## EXCERPT PROVIDED
+===+

# White Trout in the Black Water River



## Bullgat0r (May 13, 2012)

Thought I would share a few pics from a great couple of hours of fishing. The white trout were hitting like crazy but the speck bite was terrible. Cold morning about 7:30am, dead low tide turning in, 1/8 ounce white jig head and electric chicken hook tail YUM.


----------



## Clam (Nov 10, 2007)

Mess of fish, looks like you were busy!


----------



## Bullgat0r (May 13, 2012)

Average size was 13 to 16 inches, I think it took longer to clean them than it did to catch them. They taste different being caught in fresh water too.


----------



## L Hull (Jan 19, 2011)

Nice catch. Hope you striped the bellies, they make excellent bait.


----------



## Redtracker (Dec 28, 2011)

What do you use the belly stripes to catch.


----------



## flydoc (Dec 14, 2012)

Is there a limit on W Trout.. How do they fare to specks on the grill..

Cheers FD


----------



## DAWGONIT (Jan 16, 2009)

> What do you use the belly stripes to catch.


we use the strips to catch other critters. cut into different lengths, trying to match the hatch, and you can split the strip mimicking a tail so it 'flutters/swims' through the water. works offshore too for the larger ususal suspects too.

catch 'em up.


----------



## L Hull (Jan 19, 2011)

+===+

## EXTRACTED MATERIAL
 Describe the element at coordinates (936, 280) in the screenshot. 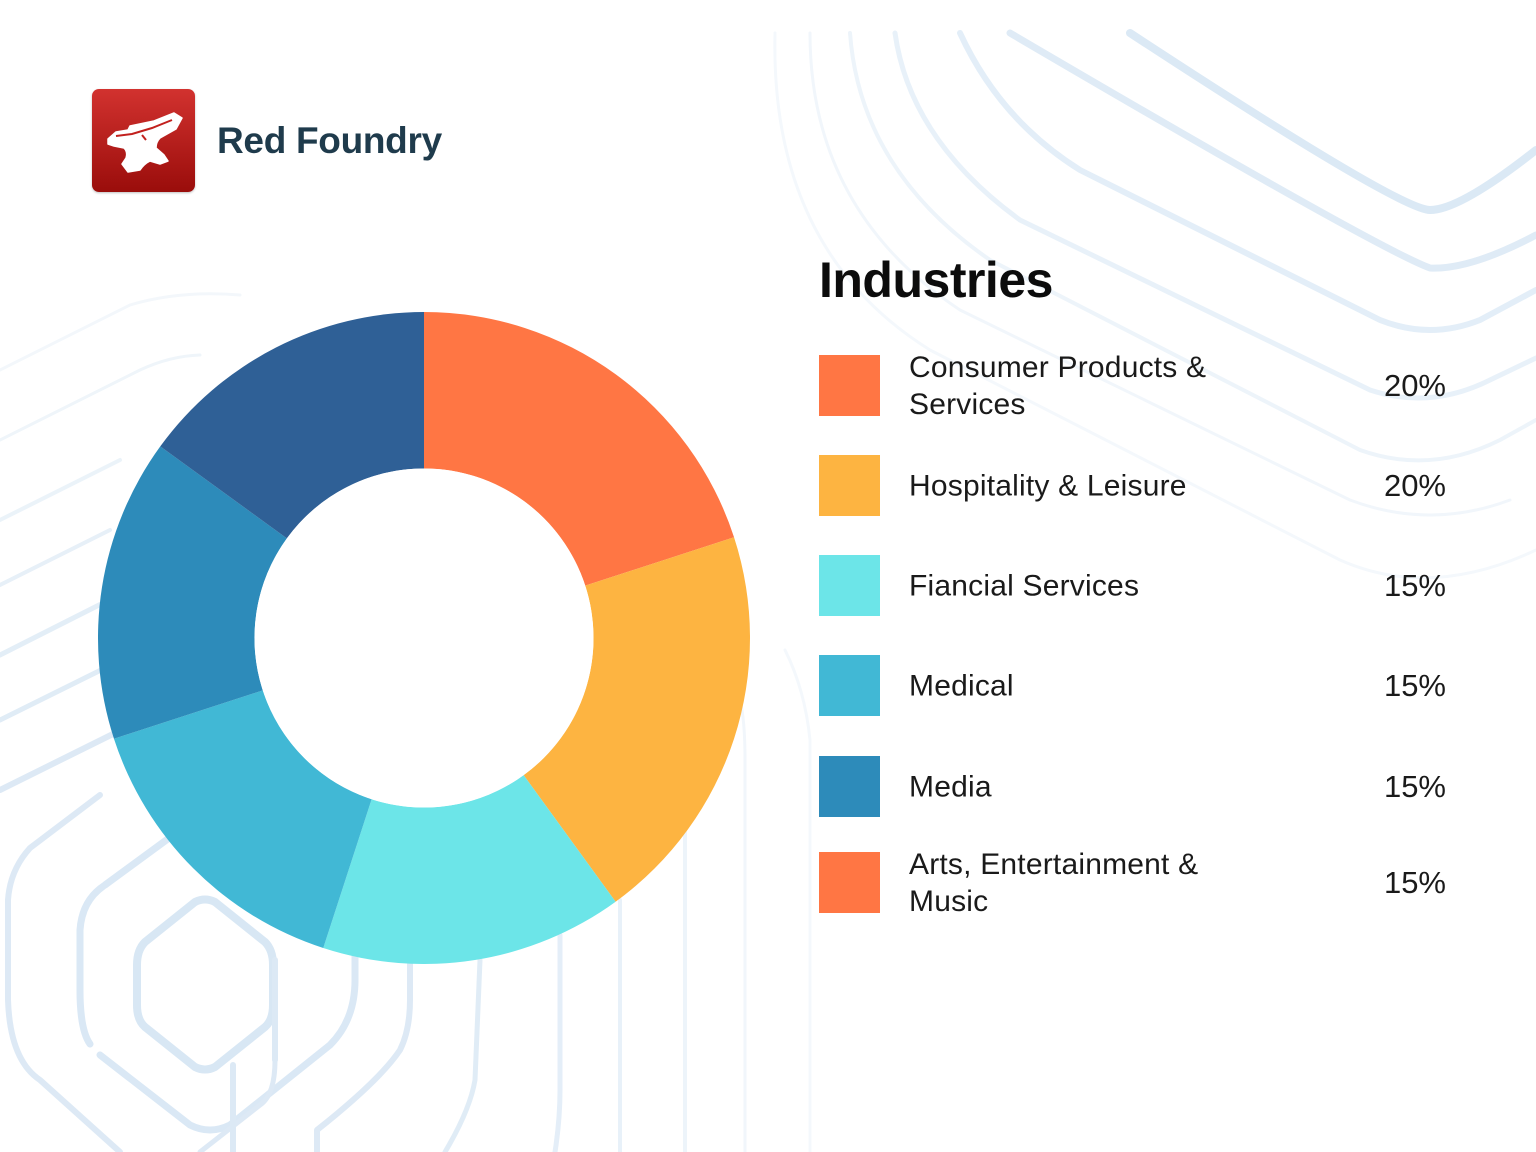

I see `legend-title: Industries` at that location.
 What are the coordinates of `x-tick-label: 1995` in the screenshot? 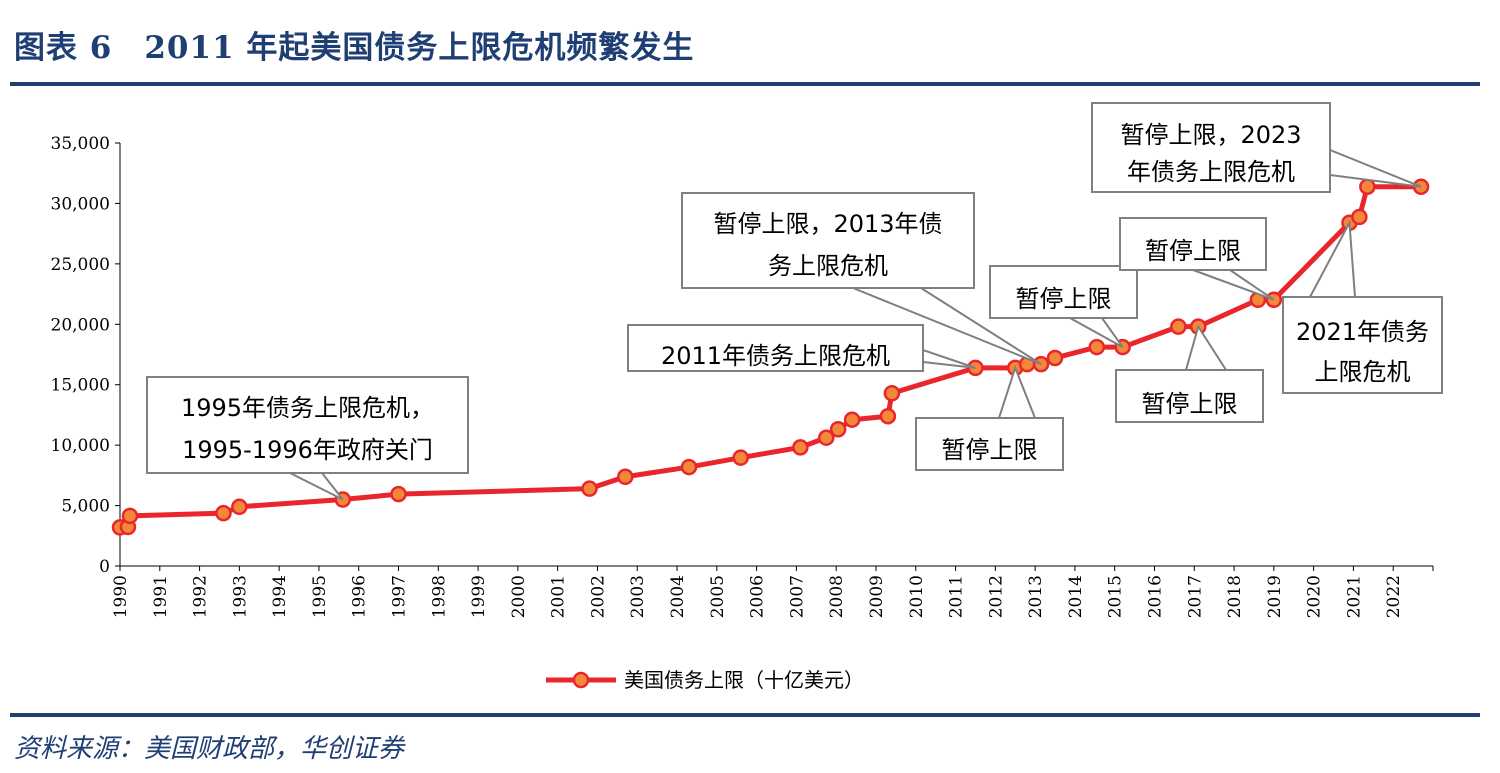 It's located at (320, 596).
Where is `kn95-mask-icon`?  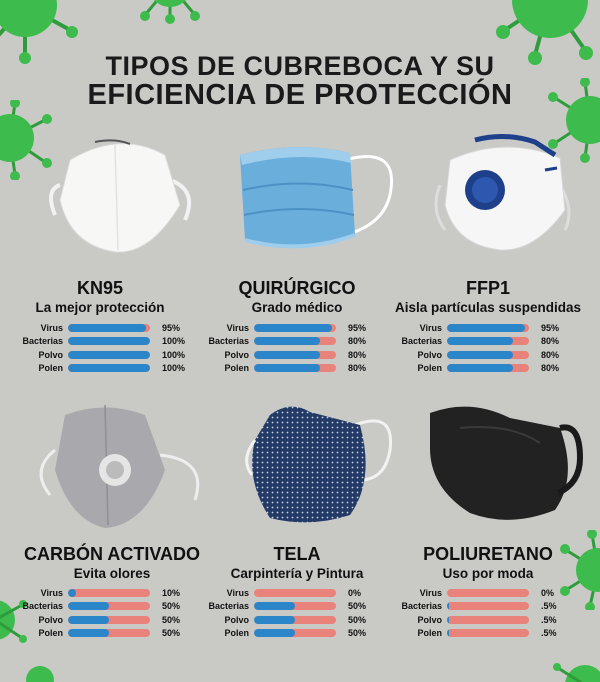
kn95-mask-icon is located at coordinates (120, 196).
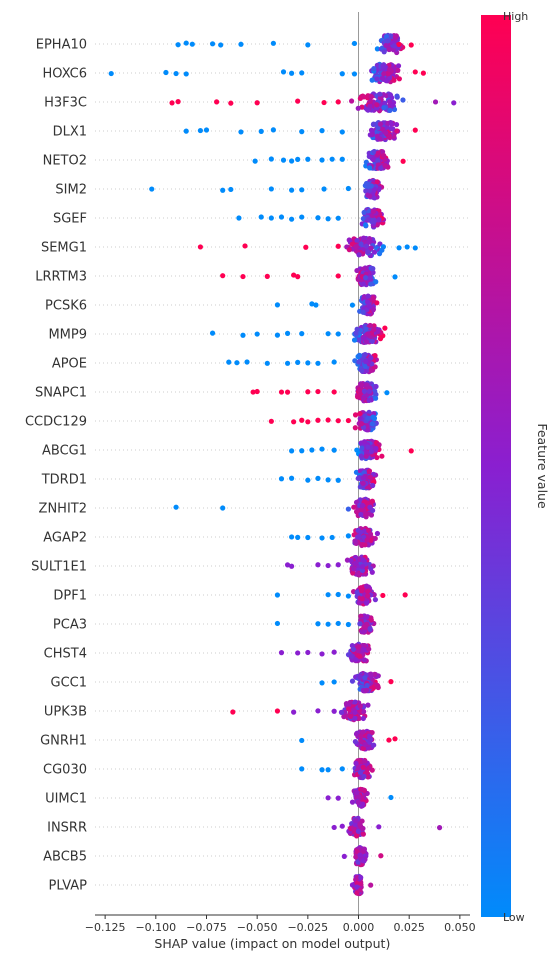  I want to click on feature-label: LRRTM3, so click(61, 278).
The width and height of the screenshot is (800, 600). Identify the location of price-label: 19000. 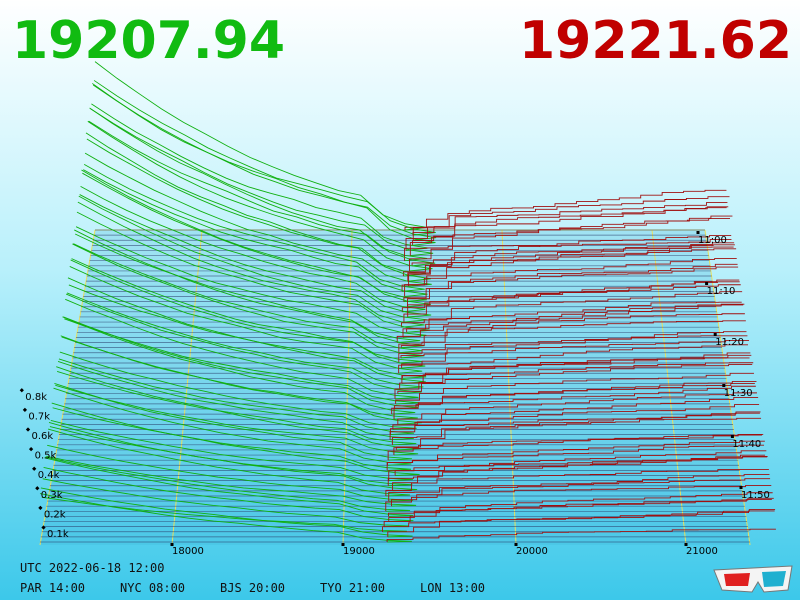
(359, 552).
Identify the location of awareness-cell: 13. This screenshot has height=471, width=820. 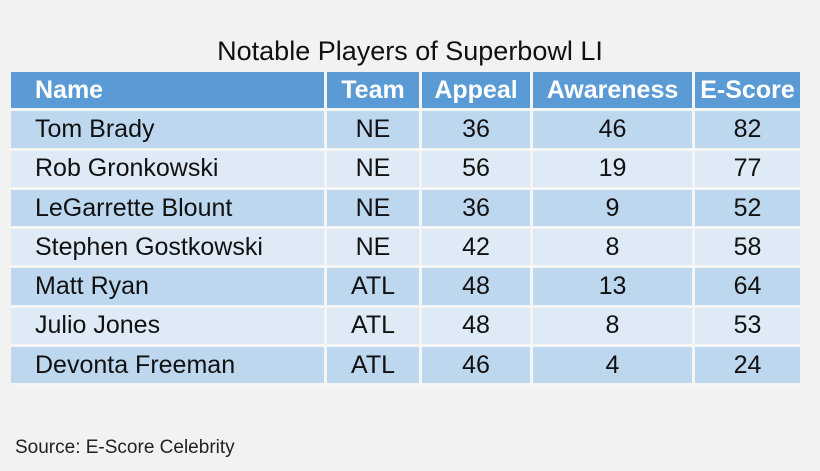
(614, 288).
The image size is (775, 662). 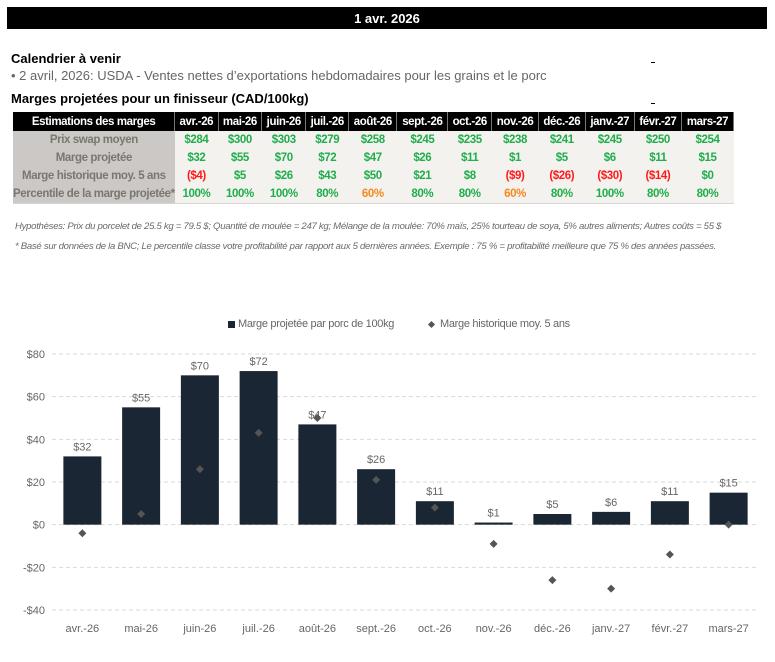 What do you see at coordinates (94, 122) in the screenshot?
I see `column-header-corner: Estimations des marges` at bounding box center [94, 122].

+===+

## EXERCISE PROMPT
Reproduce the passage of the white trout forum thread between "# White Trout" and "(Nov 10, 2007)", inclusive.

## WRITTEN ANSWER
# White Trout in the Black Water River



## Bullgat0r (May 13, 2012)

Thought I would share a few pics from a great couple of hours of fishing. The white trout were hitting like crazy but the speck bite was terrible. Cold morning about 7:30am, dead low tide turning in, 1/8 ounce white jig head and electric chicken hook tail YUM.


----------



## Clam (Nov 10, 2007)